Chacun des sept centres de détention mis en place par l’ex-président tchadien faisait en moyenne cinq morts par jour, a déclaré, mardi, à Dakar, le président de la "Commission nationale d’enquête sur les crimes et détournements reprochés à Hissène Habré" au Tchad, Mahamat Hassan Abakar.
"A Ndjamena, il y avait sept centres de détention, d’après les témoignages. On avait cinq morts par jour et par centre de détention", a-t-il affirmé devant le tribunal jugeant l’ex-président tchadien pour crimes de guerre, crimes contre l’humanité et actes de torture.

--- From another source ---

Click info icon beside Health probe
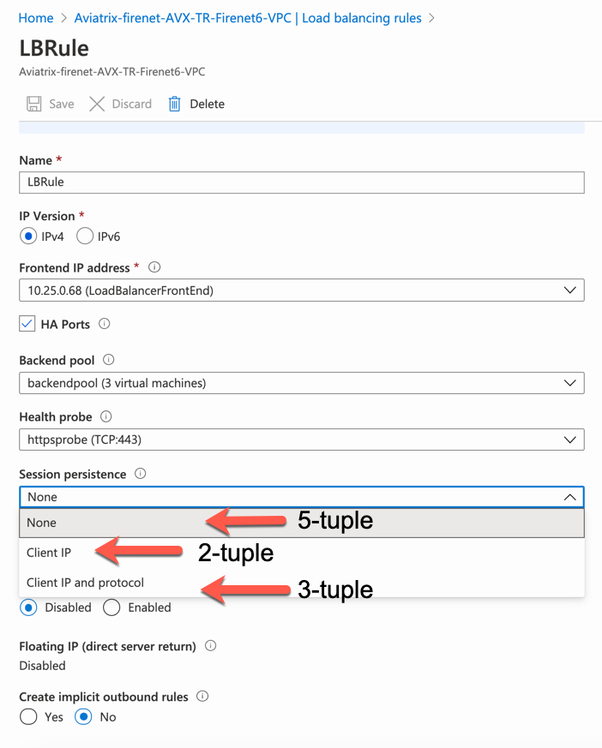This screenshot has height=748, width=602. coord(106,417)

"Mais, on s’est dit que cela était exagéré. On a calculé avec 13 morts par jour, pour l’ensemble des centres de détention. Cela faisait, pour toute la durée du régime de Hissène Habré, 37.960 victimes. On a arrondi à 40 mille victimes, en tenant compte des morts survenues en province", a expliqué M. Abakar, ancien magistrat devenu avocat.
"D’après la documentation trouvée sur place, il y avait 122 morts tous les sept jours, du 22 mars au 1er mai 1986", a-t-il ajouté, en parlant de la Direction de la documentation et de la sécurité (DDS), considérée comme la "Police politique" du régime de Hissène Habré.

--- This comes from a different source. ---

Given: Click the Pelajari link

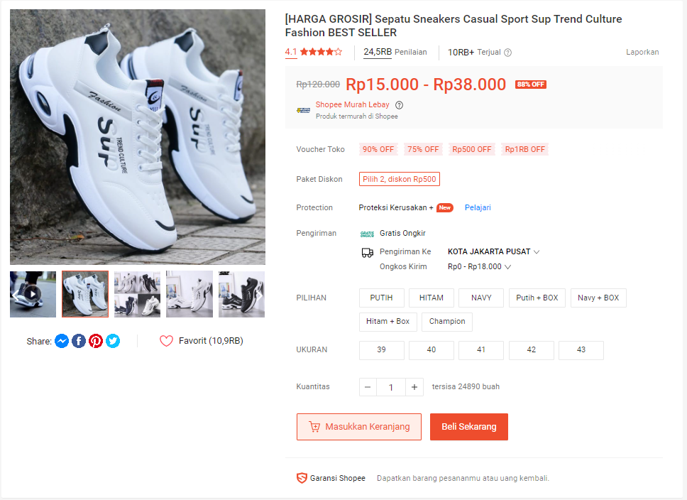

Mahamat Hassan Abakar rapporte, au deuxième jour de sa déposition devant le tribunal, que "lorsque la DDS arrêtait une personne, elle expulsait en même temps sa famille et pillait tous ses biens, avant que les militaires viennent occuper sa maison".
La "Commission nationale d’enquête sur les crimes et détournements reprochés à Hissène Habré" s’est aussi intéressée aux relations qu’entretenait l’ex-président avec les dirigeants de certaines grandes puissances.

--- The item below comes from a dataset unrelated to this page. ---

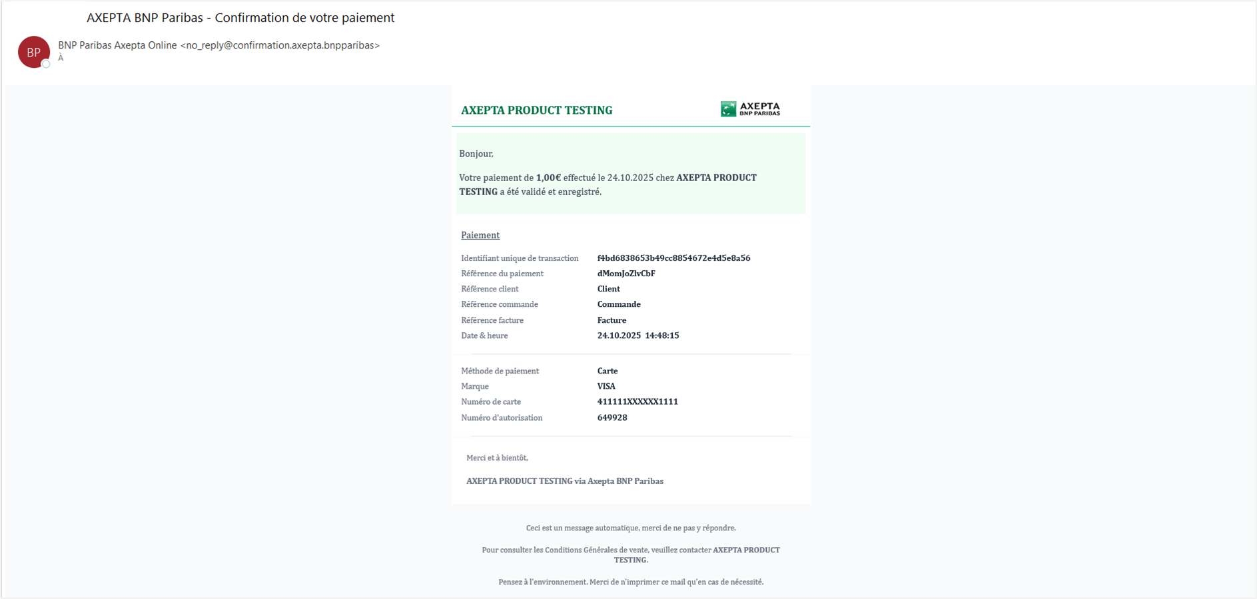Viewport: 1257px width, 599px height.
Task: Click the VISA card brand value
Action: 606,386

"Les Etats-Unis ne pouvaient ignorer ce qui se passait au Tchad. Le siège de la DDS était en face de celui de l’USAID (Agence des Etats-Unis d’Amérique pour le développement international), pendant le magistère de Habré. Les Etats-Unis devaient être au courant de ce qui s’y passait. Un pick-up faisait des va-et-vient, pendant toute la journée, pour transporter les morts", a soutenu Mahamat Hassan Abakar.
Il déclare que le régime de M. Habré "a été soutenu (…) par Ronald Reagan (le président américain de l’époque, Ndlr)".
"D’autres pays, dont la France, l’Egypte et l’Irak, soutenaient également Habré et participaient à la formation des agents de la DDS", a ajouté M. Abakar, ancien premier substitut du procureur de Ndjamena, qui dit avoir démissionné de la commission, à la fin des enquêtes, pour ouvrir un cabinet d’avocat.